Shortly after sunrise on a morning in mid-June, I stood with a group of people on a little hill in Lamar Valley in Yellowstone National Park. We looked down on the winding Lamar River, and across it to the broad alluvial plain where small bunches of bison and pronghorn antelope grazed. Some of us searched the valley with binoculars, or adjusted the half-dozen spotting scopes that stood on tripods nearby, aimed at the morning's main attraction: a sow grizzly bear and her twin cubs, feeding on the remnants of an elk carcass.

A hundred yards or so beyond the bears, a bull bison rubbed his ponderous head against a fallen cottonwood log. Seated a respectful distance from the bears were six wolves. Ravens and magpies fluttered and stalked around them.

To see wolves and grizzlies together is not that common in Yellowstone, so there was a hushed excitement in our little group. We watched the scene for more than two hours, taking turns looking through the scopes, until at last the sow strode away, her great silver shoulders rolling, her long steps eating up the ground toward the distant timber, the cubs scrambling behind her.

The wolves moved in, gnawed the white ribs for a while, rolled and played a little, then rose and trotted off, past the unconcerned bison and antelope. A coyote appeared out of nowhere and moved in cautiously to grab what he could before the ravens and magpies demolished it.

This was the high point of our weekend trip. A close second was the opportunity to see Yellowstone's famous bison and observe their grazing behavior. Bison don't seem to graze heavily on the edges of ponds and wetlands. The small streams meandering through Yellowstone's wet meadows are bordered by undisturbed sedges and rushes; the bison graze away from the water, while cattle would have been right down on the stream banks. As long ago as the early 19th century, Hudson Bay Company diarists were writing what modern bison ranchers confirm: that the animals don't linger in riparian areas if given a choice. But there's nothing like witnessing something for yourself. It was one more confirmation to me that bison belong in the West's mountains and plains, and cattle don't.

It's not the fault of the cows. They are what their evolutionary history in the humid woodlands of Europe has made them. They are browsers as well as grazers, creatures who once boasted formidable horns and could back into a thicket to protect their calves against predators.

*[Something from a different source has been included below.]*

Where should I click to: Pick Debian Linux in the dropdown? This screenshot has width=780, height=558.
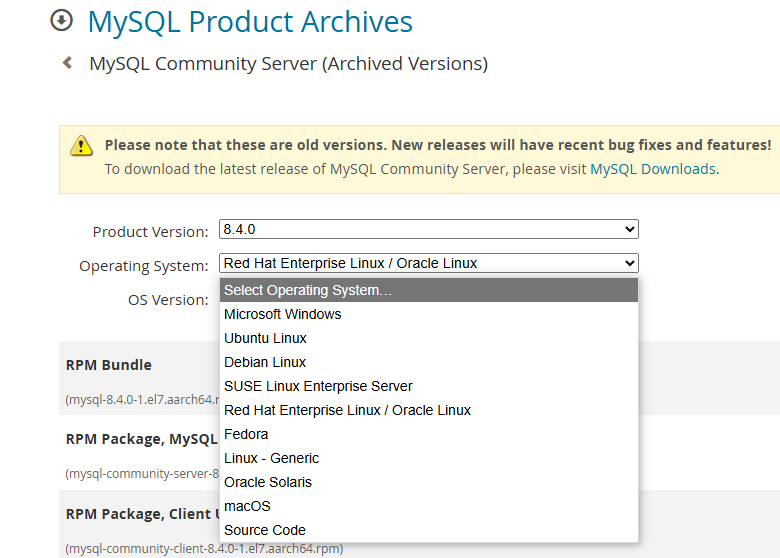click(x=265, y=362)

Even in the New World, they ran wild and multiplied in the mild climate of eastern Texas. They never asked to be turned into polled meat factories and abandoned on the range to the mercies of harsh winters, cancer eye, larkspur poisoning and snakebite.

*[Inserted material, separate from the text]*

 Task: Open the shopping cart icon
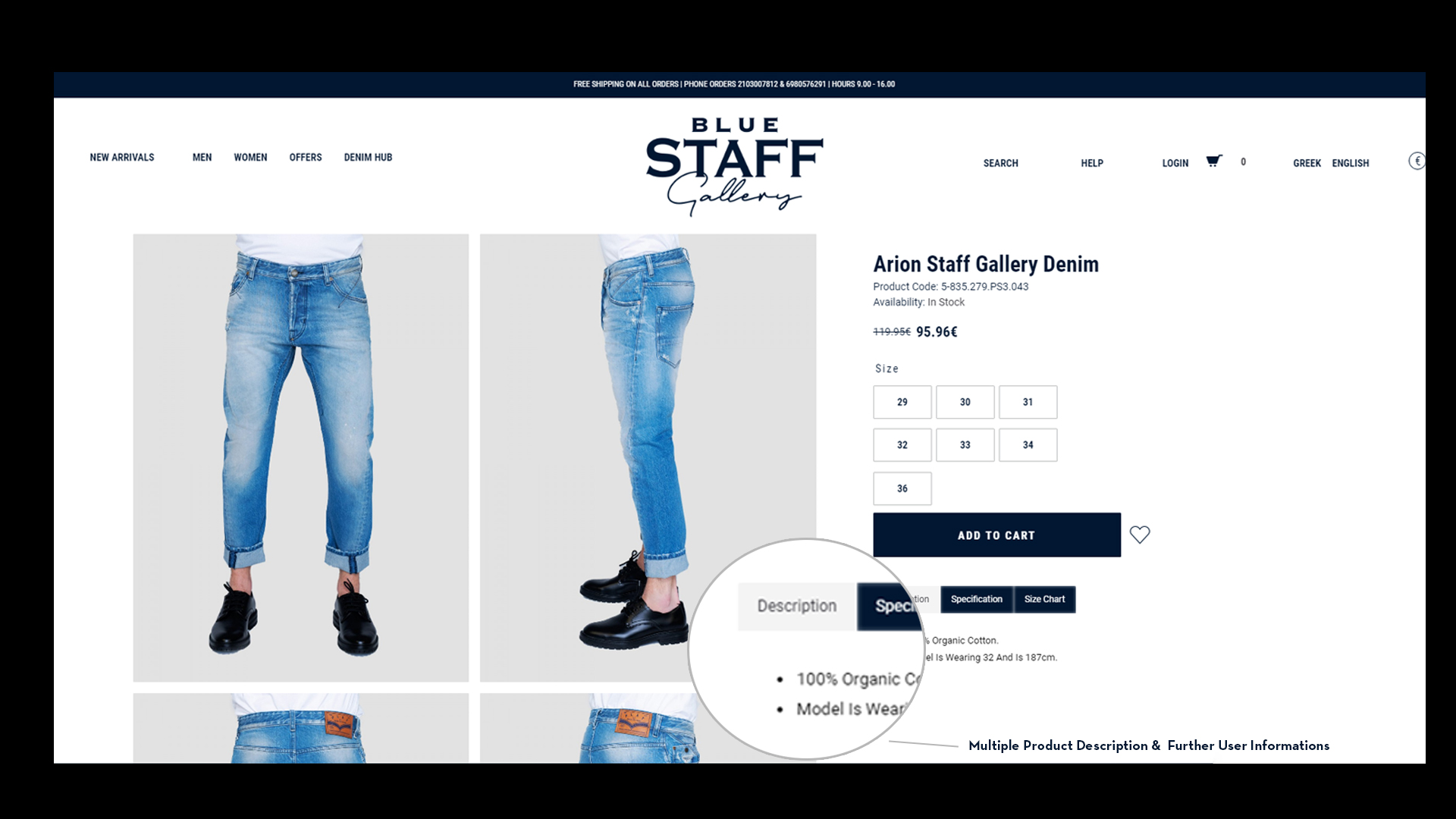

In all the states surrounding Yellowstone, for instance, cattle simply cannot survive - on or off public land - without extensive human assistance. This assistance continues to exact a fearful price on the area's land and water.

But things are changing, on several fronts. Eating breakfast later that morning at Mammoth Hot Springs, I read two pieces of news tucked into the business section of the Billings Gazette. One was the second earnings warning by McDonald's in two quarters. A slowing economy and the mad cow disease fiasco in Europe are eating into its profits. The other was that Tyson Foods, the world's biggest poultry producer, has been told by a Delaware judge that it can't back out of its offer to buy IBP, the giant beef packing corporation, after all. (Tyson got cold feet after learning that IBP had exaggerated its net worth.)

I doubt that these two events are good news for cattle prices. The economics of "traditional" ranching are about to converge with a growing public awareness of the ecological damage inflicted on the West by cattle. When the two meet - and I am confident that they will - the West's native ungulates will be there, waiting in the wings.